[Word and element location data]

"""

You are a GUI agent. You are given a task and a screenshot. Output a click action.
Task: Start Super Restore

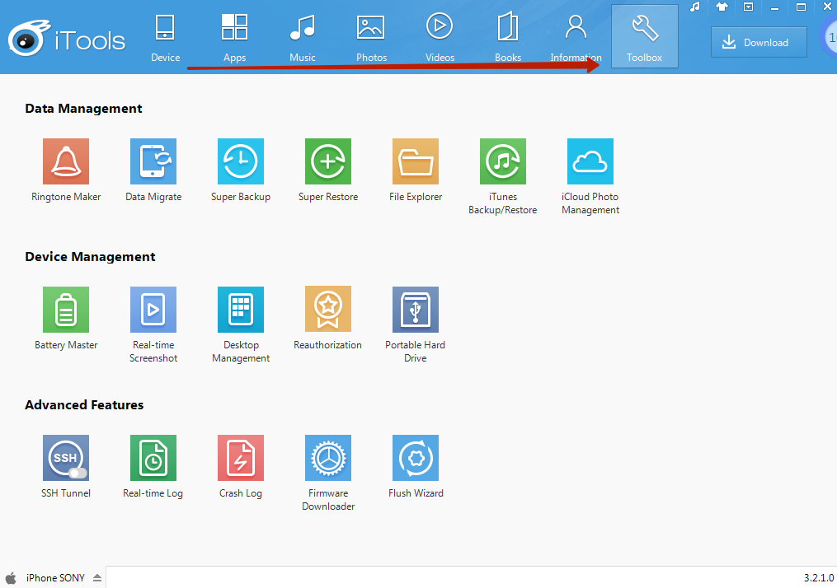pyautogui.click(x=328, y=161)
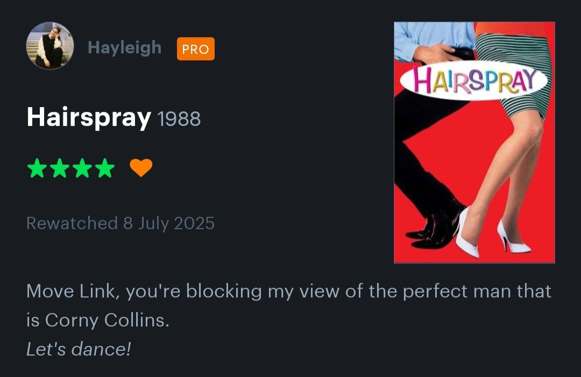Open the Hairspray film title
This screenshot has height=377, width=581.
coord(89,117)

"""

* Short exercise *
Write out the material again, putting "tap action" in place of "click action" and changing nothing else. Omit the pictures from your answer.

* Solution to the exercise *
You are a GUI agent. You are given a task and a screenshot. Output a tap action.
Task: Start Super Restore

pyautogui.click(x=328, y=161)
Open the Hairspray film title
This screenshot has height=377, width=581.
coord(89,117)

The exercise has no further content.